In the world of traditional software development, experience breeds intuition. Engineers learn the ropes, becoming adept at gauging what's feasible and what's not. The uncertainties usually dance around quality, costs, and performance, rarely feasibility. But with Generative AI, the rulebook gets tossed out the window. It's a new frontier where even seasoned engineers find themselves back at square one, trying to figure out the bounds of what's possible.
One might attribute this to the novelty of it all. Groundbreaking models like GPT-4 are barely a year old, and everyone's still getting their feet wet. But there's more to it. The black-box nature of modern AI systems, with their stochastic behaviors, brings a level of unpredictability that's both exciting and challenging. It's like venturing into a dense forest with a compass but no map.
Now, the conversation extends beyond just building a product to understanding and unraveling what we've built. It's a whole new ballgame. Foundation models are like raw, uncharted lands waiting to be explored. They are "few-shot learners," able to generalize and transfer knowledge beyond what their creators intended. It's almost like having a conversation with these models to discover their capabilities.
This unpredictable nature of Generative AI has birthed new roles in the tech world. We already have ML Researchers and ML Engineers. Now, we have AI Engineers, a new breed who deal with extracting value out of foundation models. It's a shift from the nitty-gritty of algorithm training to exploring the vast capabilities of pre-built models.
The term "Prompt Engineer" was floated around, but it barely scratches the surface of what AI Engineers do. It's not just about prompting; it's about orchestrating a symphony between the code, the model, and the unknown potential waiting to be unlocked.
But with all this excitement comes a sobering reality. The unpredictability means that products built on Generative AI carry a cloud of uncertainty. Even with a robust model, there's no telling if the product will hit the mark. The feasibility check is replaced by a series of exploratory sprints to understand what the AI can do and how it aligns with market needs.

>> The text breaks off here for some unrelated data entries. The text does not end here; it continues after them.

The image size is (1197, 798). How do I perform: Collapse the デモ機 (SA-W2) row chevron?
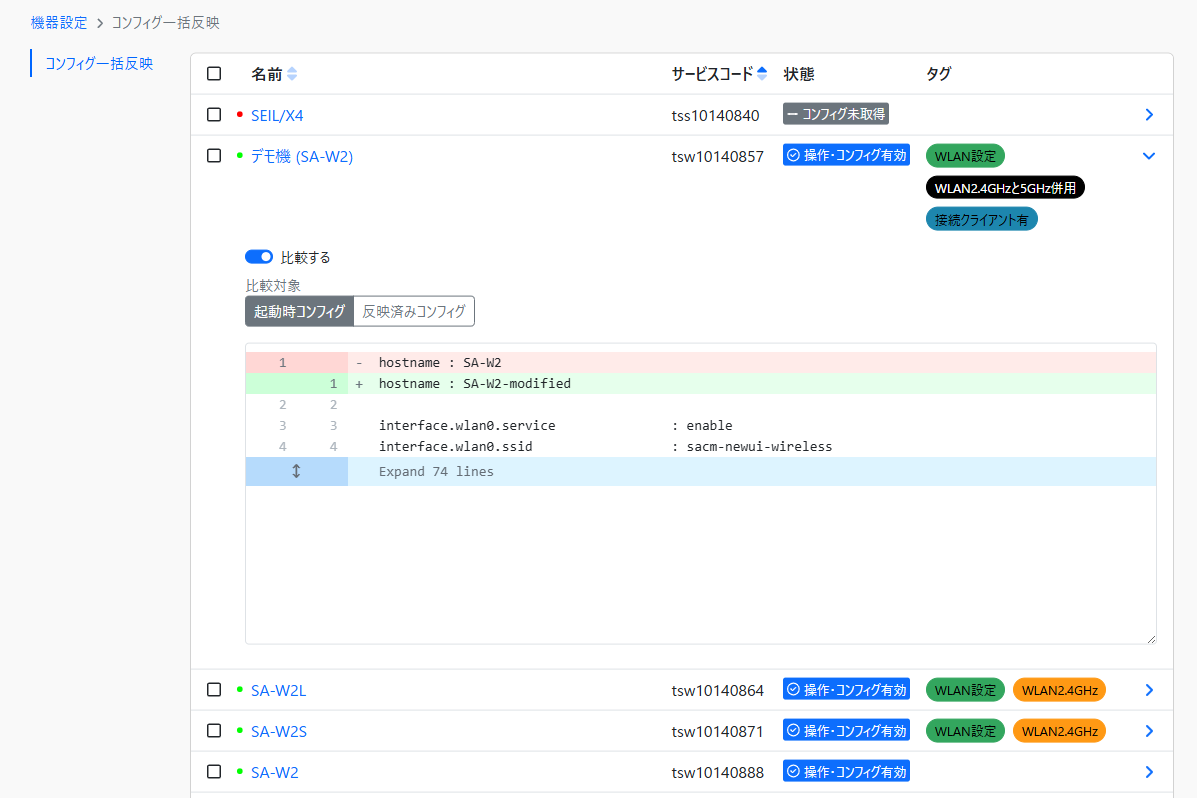(x=1149, y=156)
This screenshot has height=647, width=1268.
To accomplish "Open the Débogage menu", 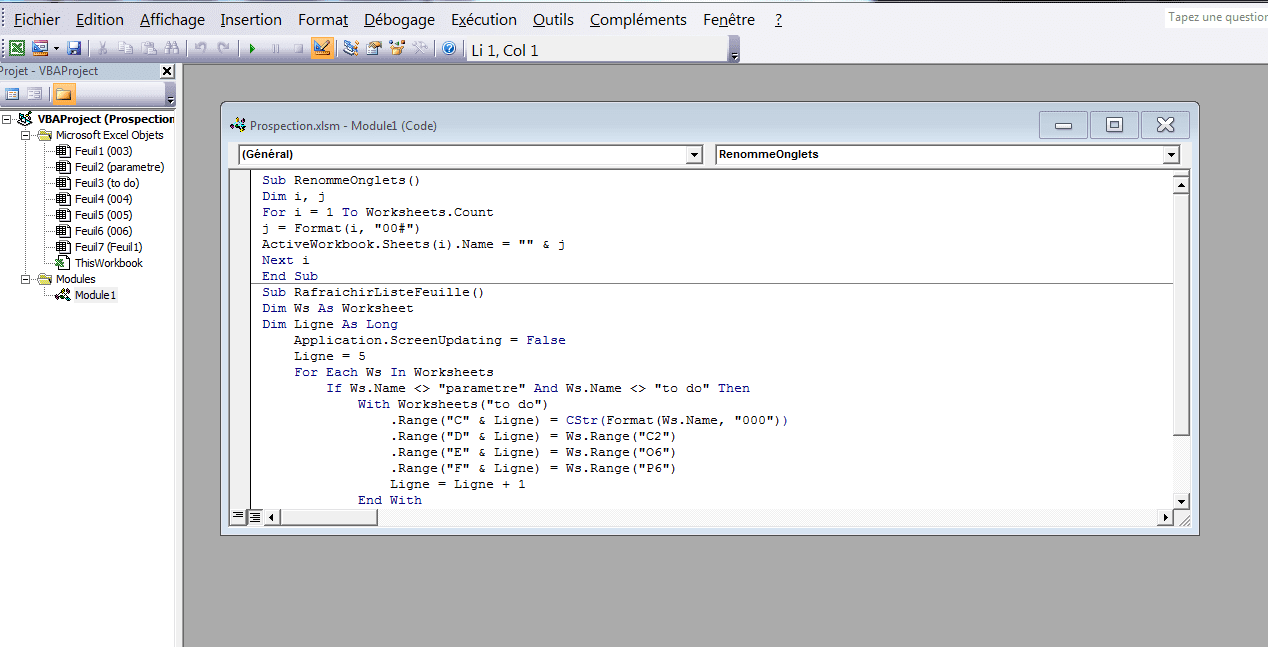I will coord(399,20).
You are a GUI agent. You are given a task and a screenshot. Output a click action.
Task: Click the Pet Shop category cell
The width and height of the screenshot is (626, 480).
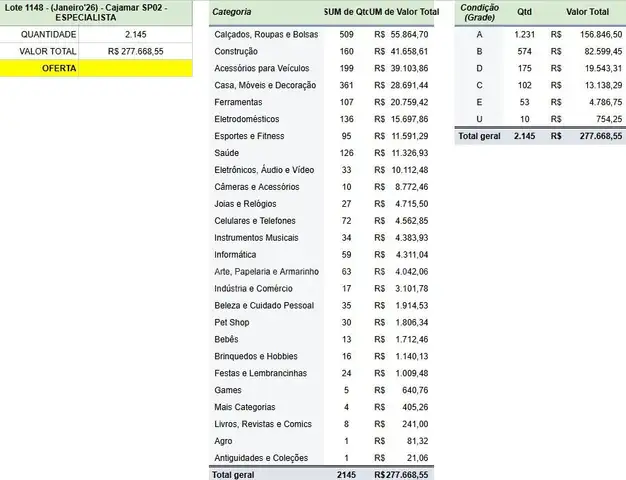(231, 322)
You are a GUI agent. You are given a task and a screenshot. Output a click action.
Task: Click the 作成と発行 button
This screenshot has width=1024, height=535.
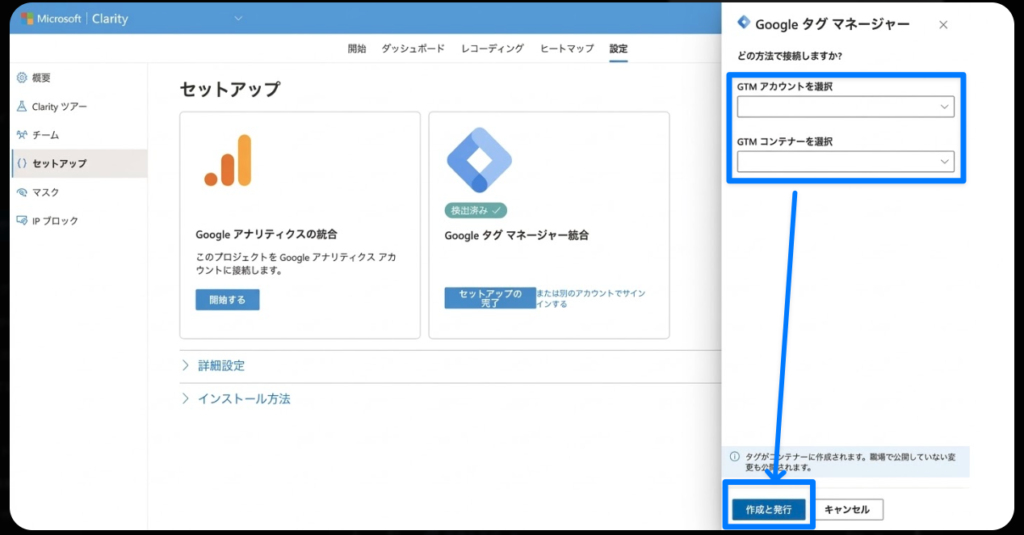pyautogui.click(x=768, y=510)
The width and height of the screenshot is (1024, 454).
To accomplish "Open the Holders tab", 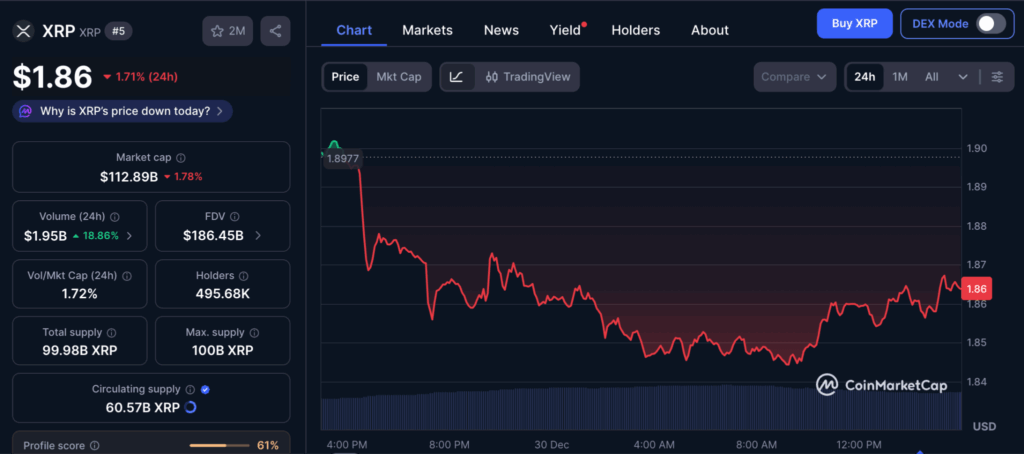I will click(x=636, y=30).
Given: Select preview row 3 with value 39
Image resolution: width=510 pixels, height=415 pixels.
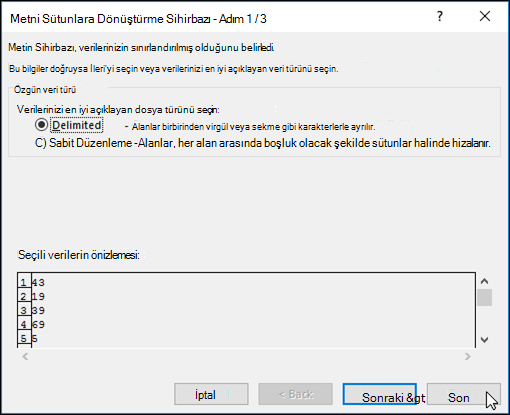Looking at the screenshot, I should pos(246,310).
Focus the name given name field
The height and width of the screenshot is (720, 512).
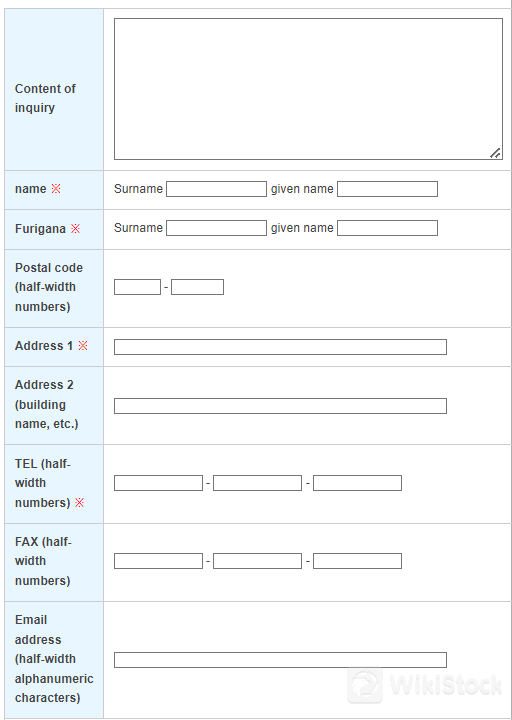[387, 189]
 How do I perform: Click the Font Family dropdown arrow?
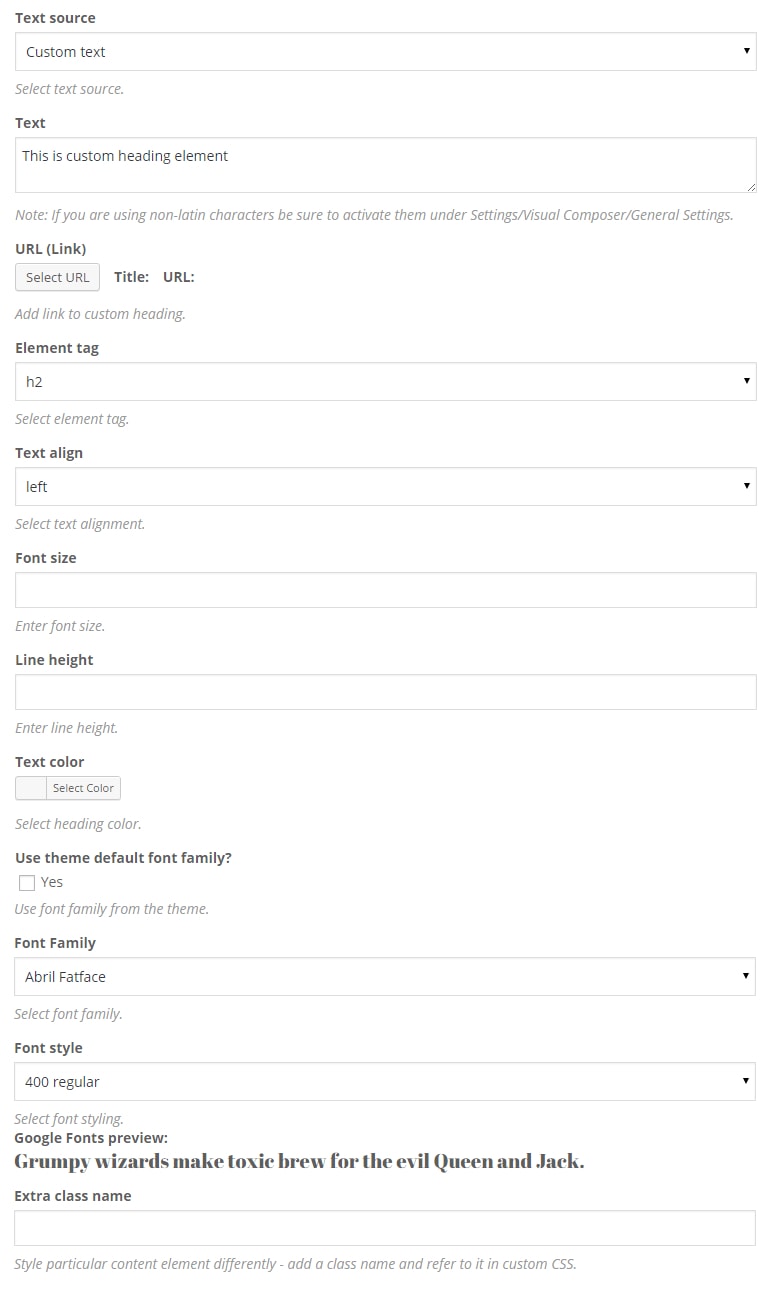(x=745, y=977)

In essence, AI Engineering is not just a shift in technology; it's a shift in mindset. It demands a spirit of exploration, a willingness to embrace the unknown, and a relentless pursuit to decode the capabilities of Generative AI. It's about navigating through a maze where the walls keep shifting, but the potential reward at the end is a treasure trove of innovative products that could redefine the digital landscape.